EXERCICE ::
Poursuivez le texte ci-dessous sur l'exil de Maya en Serbie, à partir de sa dernière phrase.

Carnet d’exil ukrainien (9/10) | « Ma vie est en pause depuis le 24 février 2022 »

Quand les frappes russes ont frappé Kiev, Maya a compris que son pays était littéralement envahi. Elle a réussi à quitter l’Ukraine avec sa mère et ses chiens pour venir se réfugier en Serbie. Le 24 février, quelque chose en elle s’est brisé. Depuis, elle s’accroche pour continuer à vivre.

Par Maya | Traduit de l’ukrainien par Alena Dubrovina

CdB / Bruno Tolić

Ce texte est aussi disponible en ukrainien, serbe et allemand.


La guerre en Ukraine a poussé des millions de personnes à l’exil. Des Ukrainiens, mais aussi des Russes et des Biélorusses qui fuient le régime de Moscou et qui ont trouvé refuge en Serbie où une communauté s’organise. Que pensent-ils de la situation ? Comment vivent-ils l’exil et leur départ parfois sans retour ? Regards croisés.

DONNÉES ENREGISTRÉES ::
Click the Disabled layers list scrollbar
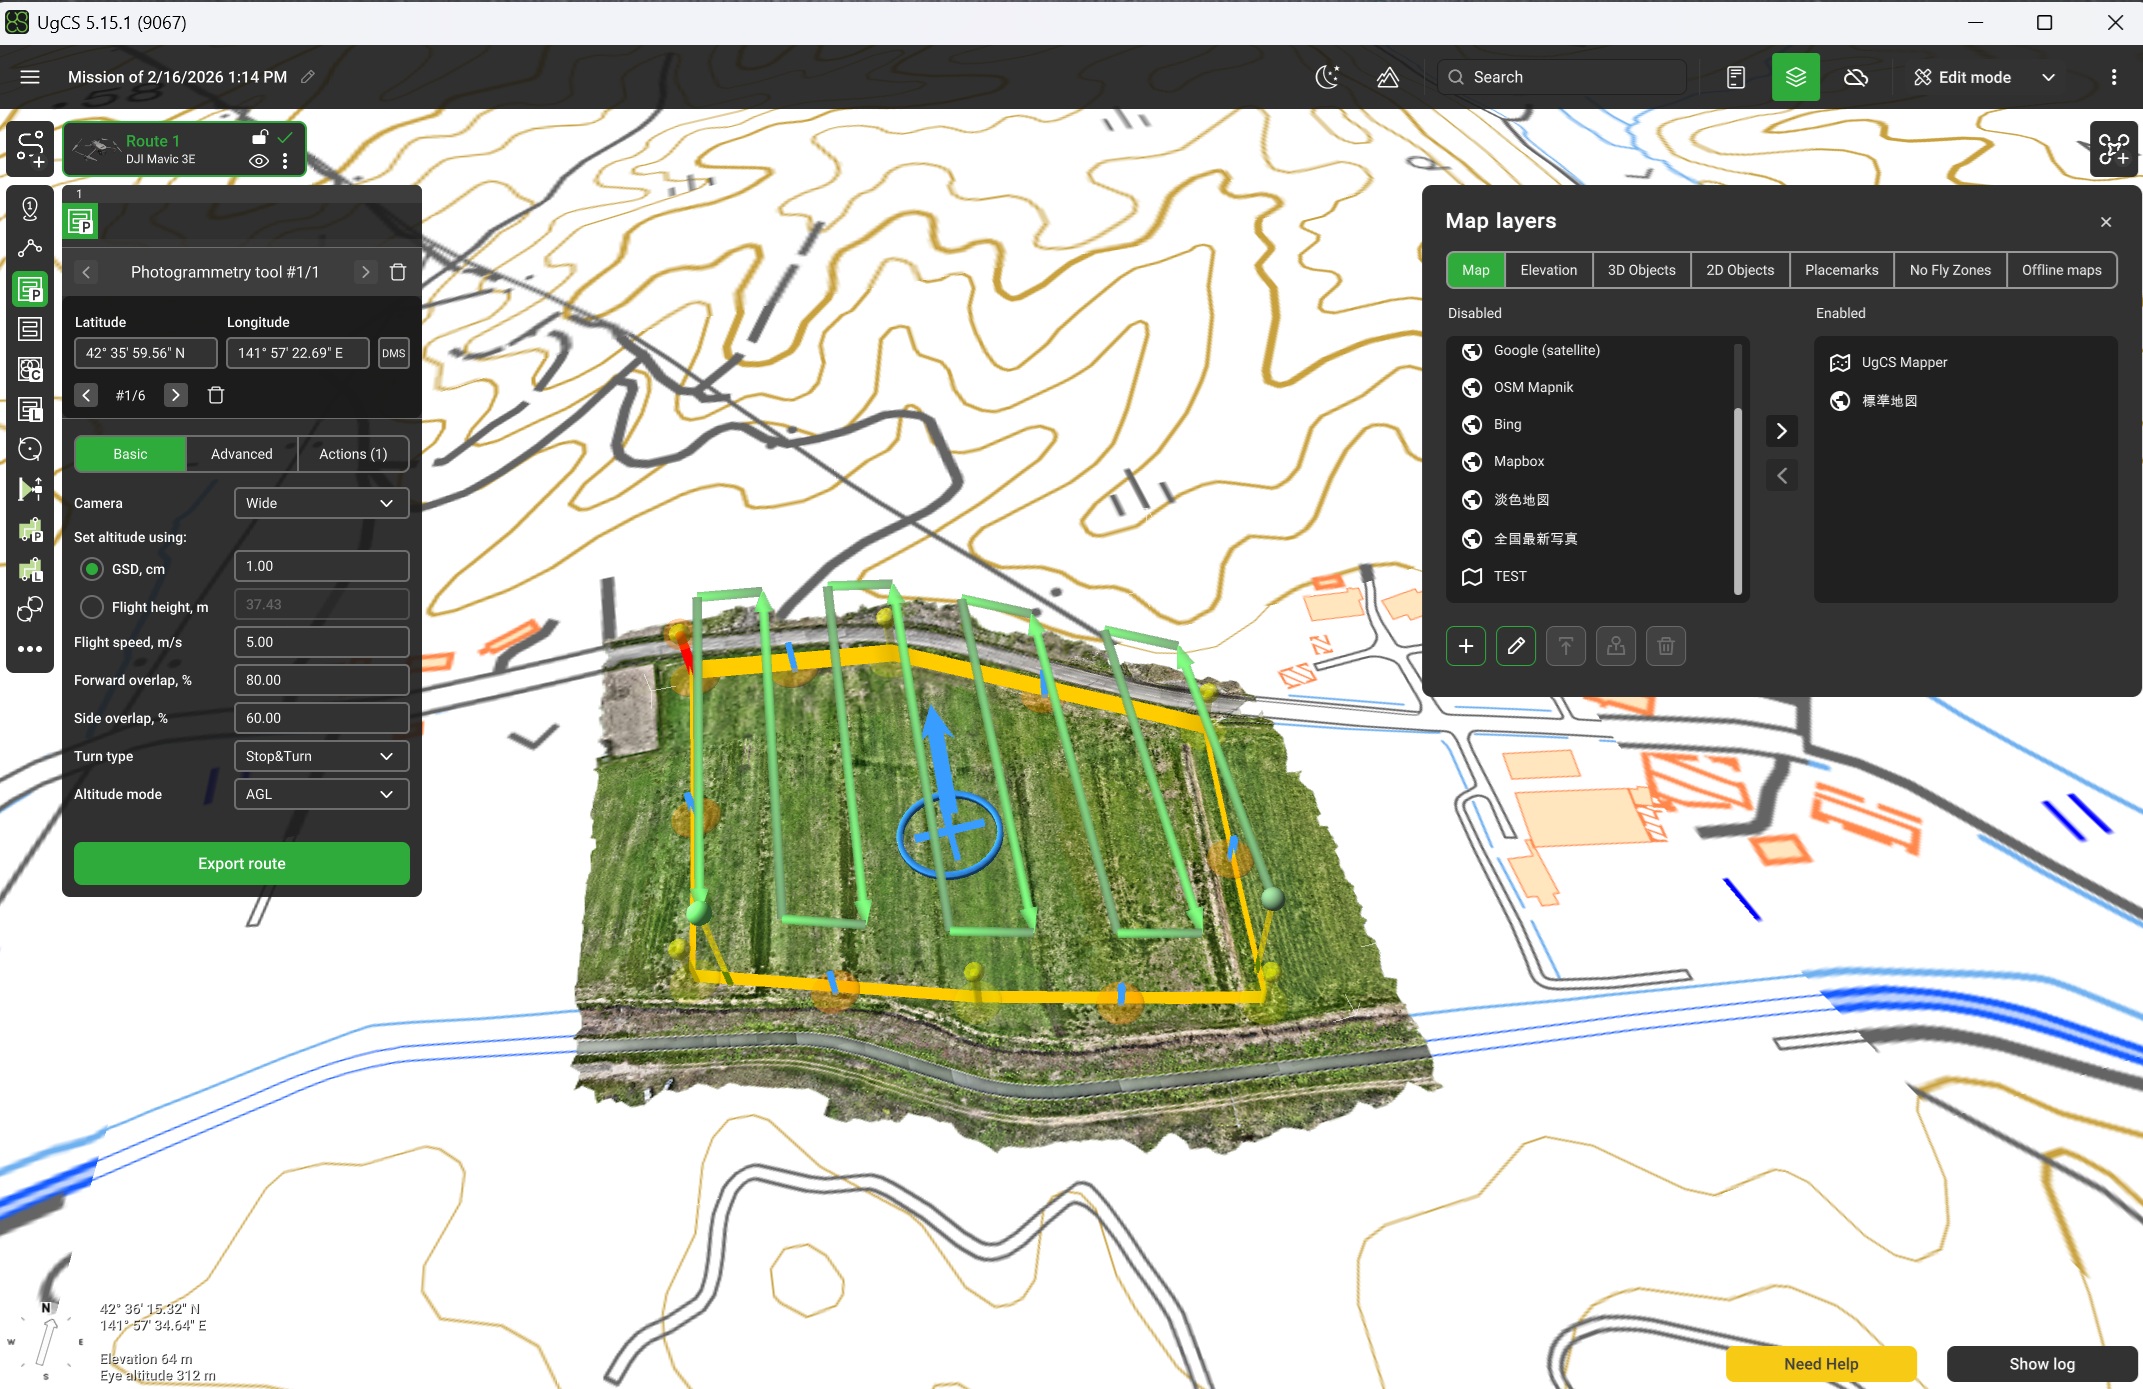 (1738, 470)
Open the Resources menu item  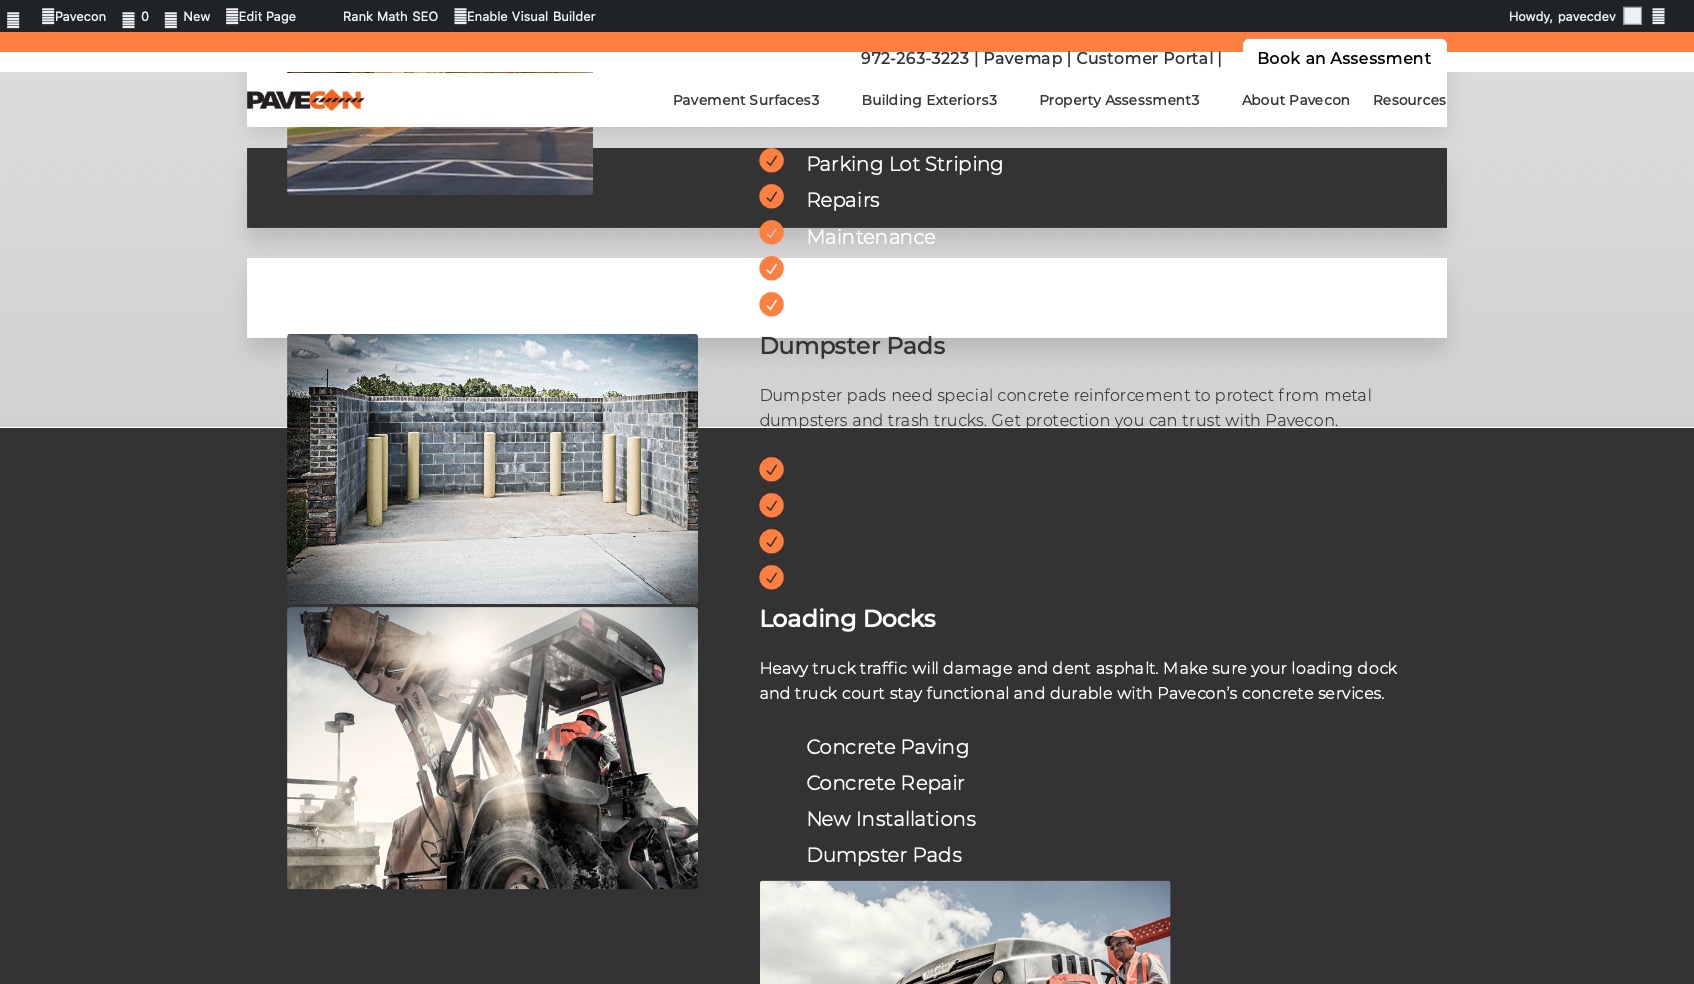(1408, 100)
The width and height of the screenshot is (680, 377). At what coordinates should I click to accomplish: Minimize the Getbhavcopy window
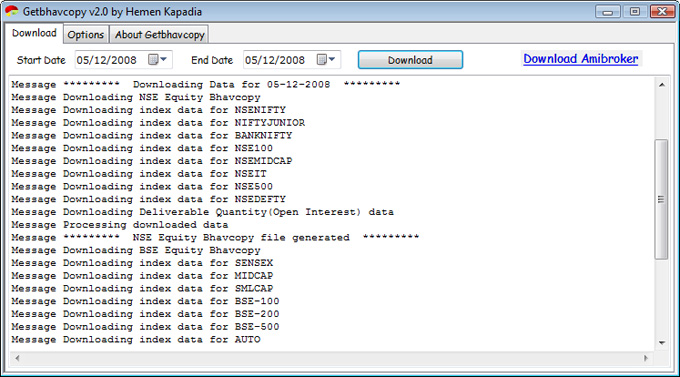pos(608,12)
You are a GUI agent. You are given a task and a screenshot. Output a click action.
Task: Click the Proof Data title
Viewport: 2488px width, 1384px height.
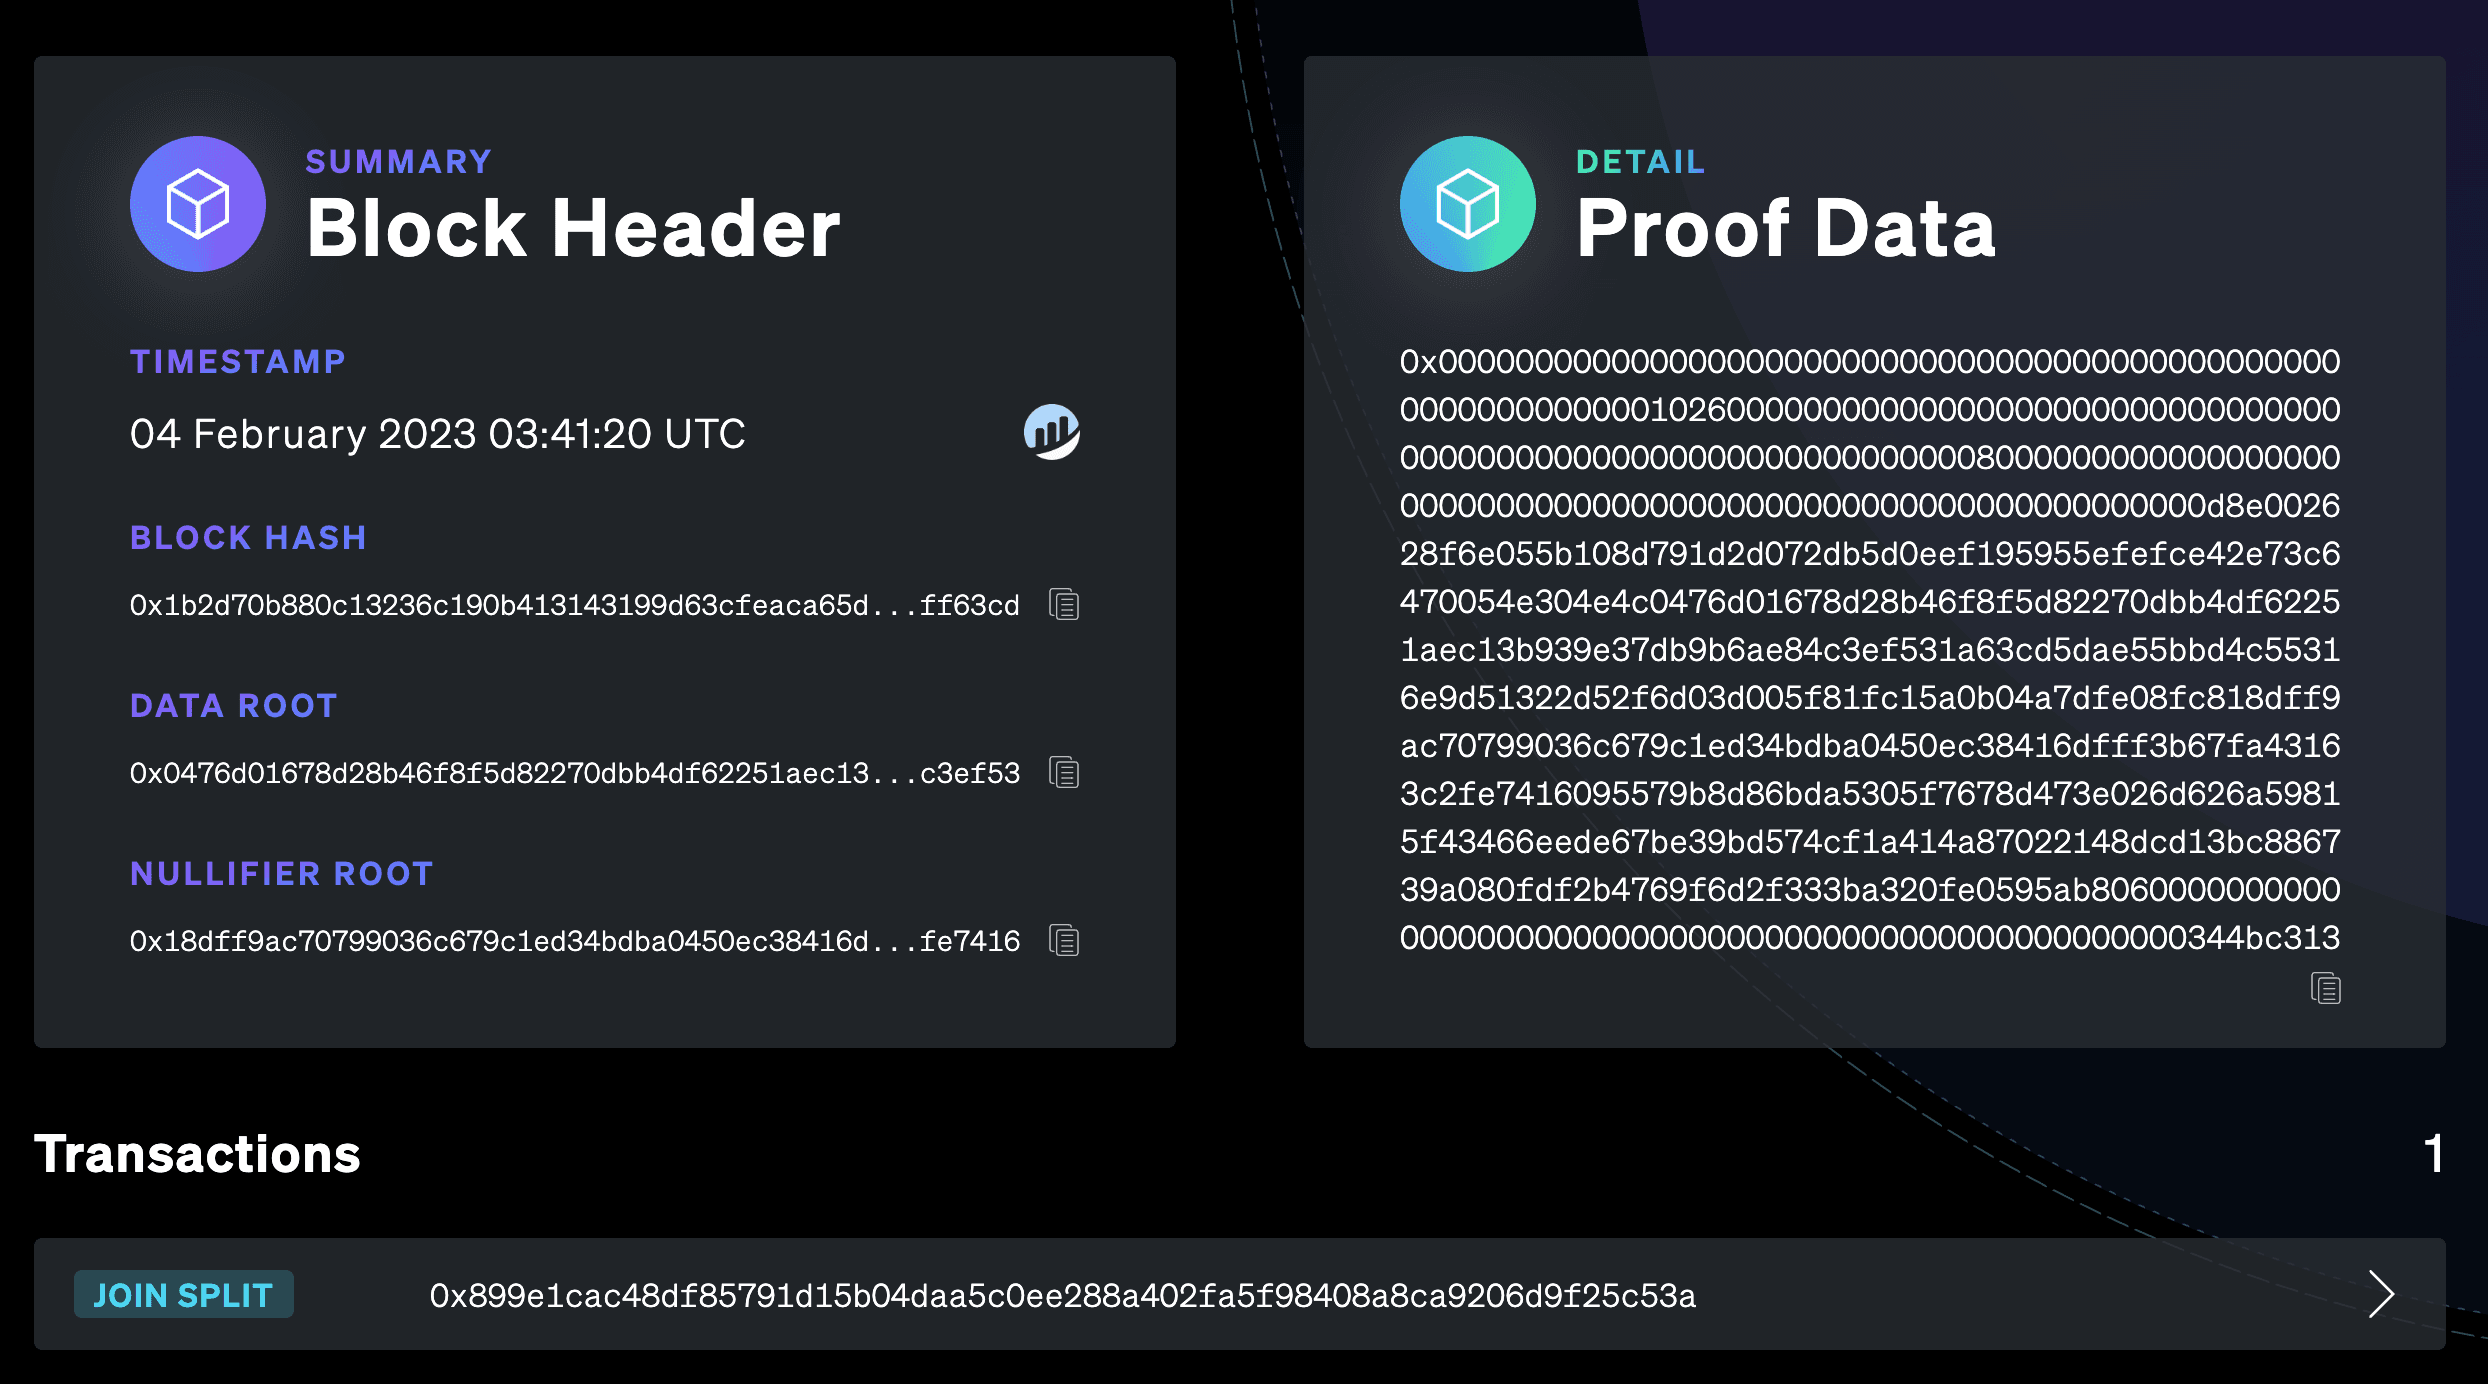pyautogui.click(x=1785, y=228)
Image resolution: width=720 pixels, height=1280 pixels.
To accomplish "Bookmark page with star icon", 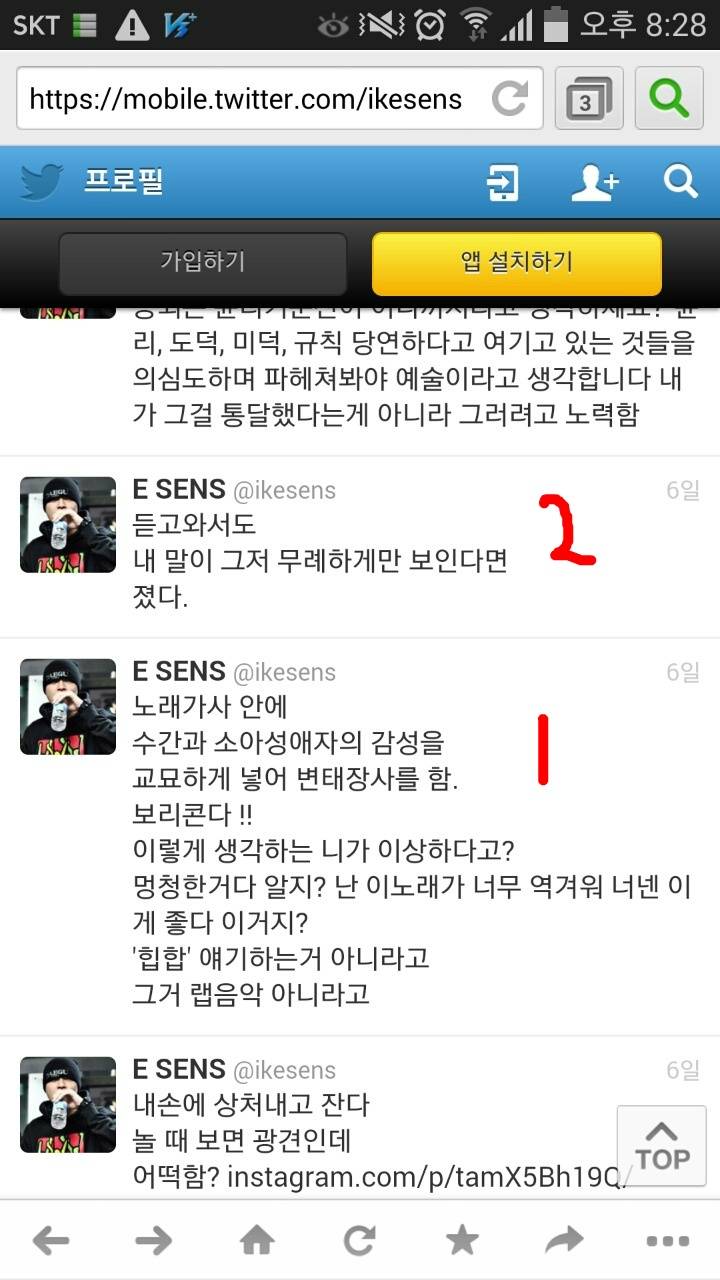I will coord(461,1241).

RÉSULTAT OBTENU ::
Le cerveau humain est une chose passionnante, et certainement loin d’être complètement étudiée.

La guerre en Ukraine a commencé en 2014. C’est comme si c’était hier. Pourtant, ces dernières années, j’ai vécu comme s’il n’y avait rien de spécial dans le pays. Ce n’est pas parce que j’en avais marre de la guerre. Je voulais juste vivre ma vie. Et maintenant je le veux encore, mais je ne peux pas.

Comme un peu tout le monde, nous avions nos grands projets, parfois presque grandioses. Alors que tout le pays s’attendait à l’invasion, ma mère et moi nous nous sommes lancées dans une vie complètement différente. Nous nous préparions à déménager dans un autre endroit, et quand l’agent immobilier nous a dit qu’il serait difficile de vendre l’appartement à cause de la situation, nous n’y avons presque pas cru. Parce que nous avions des projets.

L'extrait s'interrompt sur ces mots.